Cluster 2 consisted primarily of MLGs from the USA. MLG2, the most dominant MLG and the only MLG that was found in both countries, belong to this cluster. The MLGs from the USA in this cluster were diverse but the two MLGs from Argentina in this cluster differed from each other by only one locus (MLG2 and MLG24, SSR23). The facts that clusters IB and II mainly consist of MLGs from Argentina and the USA, respectively, and only one MLG is common in both countries, suggested that there is only limited genetic exchange between F. virguliforme isolates from South and North America due to geographic isolation. An alternative explanation is that environmental factors in Argentina may favor cluster IB while cluster II is more adapted to the environments of the USA. However, at the strain level, more strains in cluster II (18 strains) were found in Argentina than strains in cluster IB (16 strains).

At the state level, MLGs in cluster IB and cluster II were found in all four states in Argentina and all five states in the USA. MLG2, the most dominant MLG in both countries, were found in three states in Argentina (Santa Fe, Entre Rios and Buenos Aires) and two states in the USA (Indiana and Iowa). In Argentina, about half of the strains originated from those three states belonged to MLG2. Indiana was the most sampled state in both countries, with 29 strains belonging to 17 MLGs. Strains and MLGs in cluster II dominated the Indiana collection, and to a lesser extent, the Iowa collection. MLGs in cluster IA were found only in Indiana and Iowa (Figure 2).

Figure 2.

Figure 2

Geographic distribution of multilocus genotypes (MLGs) in individual states in Argentina and the USA. Three strains, two from Argentina and one from the USA, whose state origin unknown (Table 1) were not included in the analysis. Brown, MLGs in cluster IA; orange, MLGs in cluster IB; and green, MLGs in cluster II (Figure 1). The areas of the circles are proportional to the number of strains from individual states and the areas of the pies are proportional to the number of strains in individual MLGs from individual states.

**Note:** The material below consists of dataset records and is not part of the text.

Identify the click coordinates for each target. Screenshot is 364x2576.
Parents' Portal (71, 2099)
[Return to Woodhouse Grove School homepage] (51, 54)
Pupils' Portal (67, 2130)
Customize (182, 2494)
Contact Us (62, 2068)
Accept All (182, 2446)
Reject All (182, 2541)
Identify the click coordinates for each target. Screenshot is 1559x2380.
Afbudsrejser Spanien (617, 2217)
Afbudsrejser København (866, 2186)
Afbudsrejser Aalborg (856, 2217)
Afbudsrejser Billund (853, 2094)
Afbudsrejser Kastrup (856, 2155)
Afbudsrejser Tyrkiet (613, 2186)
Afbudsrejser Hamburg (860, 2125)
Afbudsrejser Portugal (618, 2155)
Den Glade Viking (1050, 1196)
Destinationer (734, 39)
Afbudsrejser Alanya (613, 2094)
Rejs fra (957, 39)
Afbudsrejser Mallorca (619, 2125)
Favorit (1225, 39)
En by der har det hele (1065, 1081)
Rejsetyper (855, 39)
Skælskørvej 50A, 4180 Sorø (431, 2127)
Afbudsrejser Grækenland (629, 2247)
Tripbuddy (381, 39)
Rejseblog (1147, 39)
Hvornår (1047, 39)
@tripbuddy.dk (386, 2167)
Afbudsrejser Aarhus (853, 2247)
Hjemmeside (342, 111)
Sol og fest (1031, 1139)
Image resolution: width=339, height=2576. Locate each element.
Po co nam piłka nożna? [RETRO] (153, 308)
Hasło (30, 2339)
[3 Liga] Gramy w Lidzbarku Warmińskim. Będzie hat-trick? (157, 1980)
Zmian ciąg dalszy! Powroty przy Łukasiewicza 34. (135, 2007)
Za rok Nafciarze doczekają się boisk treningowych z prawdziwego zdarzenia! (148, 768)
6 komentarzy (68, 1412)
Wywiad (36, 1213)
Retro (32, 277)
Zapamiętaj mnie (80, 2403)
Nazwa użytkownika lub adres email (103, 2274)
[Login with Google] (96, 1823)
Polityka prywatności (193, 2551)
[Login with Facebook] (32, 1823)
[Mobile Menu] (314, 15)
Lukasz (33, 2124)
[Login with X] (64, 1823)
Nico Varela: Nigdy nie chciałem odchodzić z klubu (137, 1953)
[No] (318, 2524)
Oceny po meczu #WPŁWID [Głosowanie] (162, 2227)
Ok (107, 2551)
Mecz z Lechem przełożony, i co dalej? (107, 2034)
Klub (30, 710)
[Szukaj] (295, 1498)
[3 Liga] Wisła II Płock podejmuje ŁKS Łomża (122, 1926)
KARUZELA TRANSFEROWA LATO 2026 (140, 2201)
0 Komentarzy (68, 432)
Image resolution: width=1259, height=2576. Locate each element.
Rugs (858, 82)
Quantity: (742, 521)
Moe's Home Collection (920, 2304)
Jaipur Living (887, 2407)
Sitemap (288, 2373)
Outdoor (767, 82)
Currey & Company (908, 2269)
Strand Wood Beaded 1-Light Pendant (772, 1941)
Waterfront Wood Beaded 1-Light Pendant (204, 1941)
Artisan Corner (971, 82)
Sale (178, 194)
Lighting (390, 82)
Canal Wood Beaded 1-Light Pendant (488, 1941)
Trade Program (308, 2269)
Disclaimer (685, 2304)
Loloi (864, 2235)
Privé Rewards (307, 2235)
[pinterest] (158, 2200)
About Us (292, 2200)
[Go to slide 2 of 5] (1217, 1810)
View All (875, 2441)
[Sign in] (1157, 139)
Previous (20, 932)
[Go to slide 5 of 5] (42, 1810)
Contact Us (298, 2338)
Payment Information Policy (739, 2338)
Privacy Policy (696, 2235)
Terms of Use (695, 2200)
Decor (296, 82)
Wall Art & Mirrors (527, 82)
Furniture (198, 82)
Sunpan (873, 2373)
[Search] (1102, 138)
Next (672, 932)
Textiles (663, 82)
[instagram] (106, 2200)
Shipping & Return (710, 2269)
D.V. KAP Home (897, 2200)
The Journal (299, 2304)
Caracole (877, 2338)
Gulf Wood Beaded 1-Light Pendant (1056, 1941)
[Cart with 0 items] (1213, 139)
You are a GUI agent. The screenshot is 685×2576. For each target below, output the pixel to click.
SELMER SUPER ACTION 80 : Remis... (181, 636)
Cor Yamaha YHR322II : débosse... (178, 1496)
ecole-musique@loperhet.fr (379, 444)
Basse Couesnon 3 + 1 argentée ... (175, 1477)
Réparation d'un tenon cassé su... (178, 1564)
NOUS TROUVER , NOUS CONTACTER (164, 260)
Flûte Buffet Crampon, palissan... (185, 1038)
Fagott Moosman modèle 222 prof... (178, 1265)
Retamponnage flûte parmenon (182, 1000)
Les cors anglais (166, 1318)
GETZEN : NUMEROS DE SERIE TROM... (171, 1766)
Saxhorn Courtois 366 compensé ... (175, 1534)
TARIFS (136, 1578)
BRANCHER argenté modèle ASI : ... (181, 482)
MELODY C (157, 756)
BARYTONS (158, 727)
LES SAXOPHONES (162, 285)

To our knowledge, this is the first study that examined the population structure of F. virguliforme in a large and broad collection of strains from both Argentina and the USA. It showed that our collection likely consisted of three clusters, a potentially ancestral cluster that was only found in the USA, and two dominant clusters that were found in all sampled states in both countries. More studies with broader collection from North and South America are needed to determine the origin of this pathogen. Host resistance is the most economic and effective means in managing soil-borne diseases such as SDS [34]. For breeding programs, it is important to evaluate the soybean lines under development using representative isolates of the pathogen. Our study suggests that the dominant MLGs in Cluster IB (MLG3 and MLG14) and cluster II (MLG2) and a representative strain in cluster IA would be a good choice.

Acknowledgments

The authors are grateful to Mercedes Scandiani of Rosario National University, Argentina, for providing the Argentina strains.

Supplementary Materials

The following supporting information can be downloaded at: https://www.mdpi.com/article/10.3390/jof9111109/s1. Table S1: Summary of microsatellite loci identified in Fusarium virguliforme strain Mont-1 by MISA. Table S2: Primers for the 29 informative microsatellite loci in Fusarium virguliforme. Table S3: ID matching of microsatellite loci identified in our study and those in a previous study [15]. Figure S1: PCR amplification of 29 informative microsatellite loci in four Fusarium virguliforme strains. Microsatellite ids are listed at the top. Lane number: M, 1kb DNA ladder; B, negative control; 1, Mont-1; 2, NRRL34551; 3, LL0009; and 4, Clinton-1B. Figure S2: Confirmation of strain identity as Fusarium virguliforme using species-specific PCR as previously described [21]. Figure S3: The number of multilocus genotypes (MLGs) detected in Fusarium virguliforme by randomly sampling of a subset of 16 microsatellite markers. Figure S4: Delta K graph for each K cluster.

Author Contributions

Conceptualization, G.C.; methodology, G.C. and H.T.; bioinformatic analysis, G.C.; formal analysis, L.L.d.S.; investigation, H.T.; writing—original draft preparation, G.C. and L.L.d.S.; writing—review and editing, G.C., L.L.d.S., J.-R.X. and B.S.; visualization, L.L.d.S.; supervision, G.C.; project administration, G.C.; funding acquisition, G.C. and B.S. All authors have read and agreed to the published version of the manuscript.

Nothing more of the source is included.